Have you ever heard any pro-life arguments that didn’t come down to a matter of morals, and by morals in this context, I mean thinly veiled right wing religious rhetoric? I hadn’t, so I got Googling, because hey, there’s some kind of everything online. First I found campaignlifecoalition, and was feeling pretty vindicated as I scoped out how they’re also against gay marriage, stem cell research, euthanasia, all the things I would expect them to be against.

They had the word Faith on their homepage though, and it wasn’t that many clicks till the word Christian turned up. My argument for faith based arguments: if it’s about God, isn’t it between that person and God? And since when are we mixing God with law?

Then I found secularprolife.org, which is exactly what it sounds like. They feel abortion is unconstitutional as it interferes with right to life (without concerning itself with quality).

But what would the pro-lifers do if they had their way and 93,755 unwanted babies had popped onto the scene in 2009? That’s the number of abortions performed in Canada that year according to the Canadian Institute for Health Information (an independent, not-not-for-profit outfit that apparently gets its hands on more recent stats than StatsCan).

Of course, there’s adoption, and I don’t want to leave that out, because I’ve known lots of adopted folks (including family) and it came up in the talks for this article.
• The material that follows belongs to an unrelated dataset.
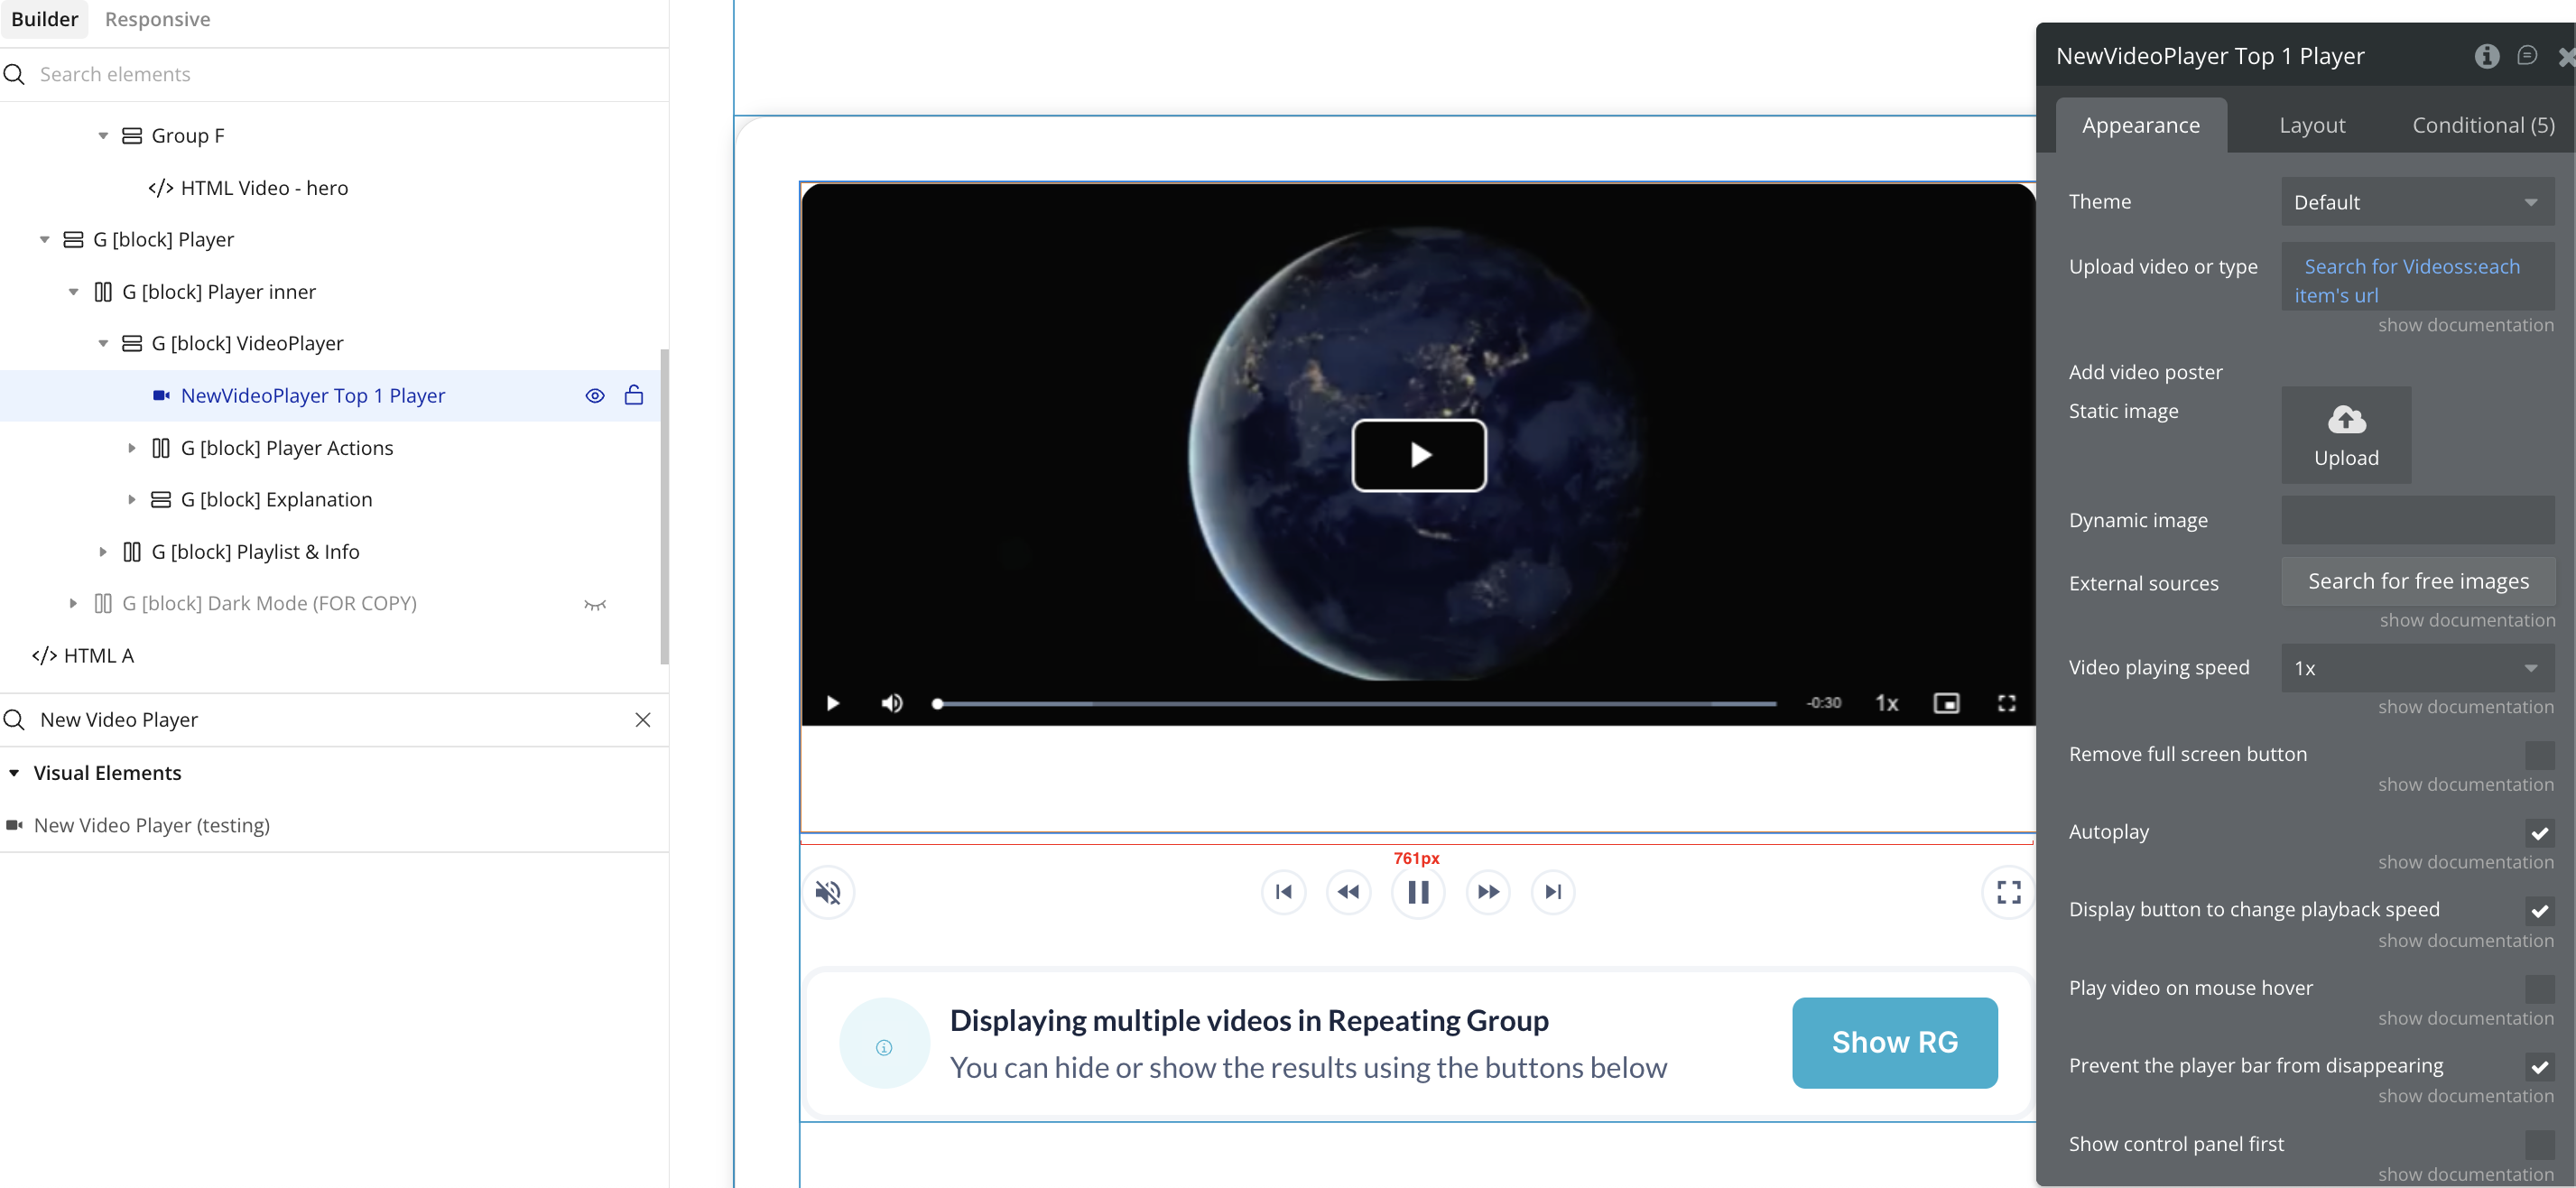Open the Theme dropdown

coord(2416,202)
Adoption’s pretty great; I think it’s courageous, compassionate, maybe even soul expanding to be a part of adoption. And, if everyone lived from that place, we would be better humans. That’s my answer to that, which doesn’t even begin to breach the surface when you think of rape and incest victims, women who aren’t in a place in their lives where they can ensure a healthy pregnancy, women in violent homes, and girls who, though acting like women, may be better served by having an abortion than bringing a child to term in grade 8. The age of consent here is 14, if you really check your fine print.

As a friend put it, pro-lifers are committed to the moment of the choice, not the subsequent life, and given how many babies would be born in a pro-life world to parents who couldn’t care for their needs, couldn’t love them how we each deserve to be loved, couldn’t protect them and give them the quality of life we all wish for our children, those things outweigh the beating of a tiny heart (which, by the way, begins around the 18th day after conception, on the official). This same friend looks forward to when she will be a mother, and is a vegetarian to boot, so babies and non-violence are up her alley, and she is still eloquently and adamantly pro-choice.

Beacause pro-choice does not mean pro-death, Never has. A seemingly obvious fact apparently lost on pro-life Liberal, Trifon Haitas, who was gunning for the MP position in the upcoming Danforth-Toronto by-election, the spot left prematurely vacant due to Jack Layton’s passing, which speaks volumes about the constituents and their opinions. I hope he gets all the way to nowhere. I can’t help but get vehement when I see him quoted as saying: “I’m alive today because both my parents are pro-life. My grandparents didn’t want me to be born.”

Um, hi; we pro-choice parents are here too. There’s even an (albeit tiny) Facebook group on the subject. The pic’s great: it’s (ostensibly) the page admin with her kids and a caption that reads “A Pro-Choice Woman Chose Me.” Sing it, sister!

Being pro-choice also means that having my daughter was a choice, not a consequence. She, and every child born as long as we as a nation have had and continue to have legal, safe, abortions, is an active joyful choice, not a biological inevitability. My concern now is to ensure that when she’s old enough to make sexual decisions, she is free to make the choices that apply to her own body, regardless of what anyone’s moral opinion may be. The laws in this country have some pretty strict rules about keeping unwanted hands off my body; the government, at the very least, should stick to that one.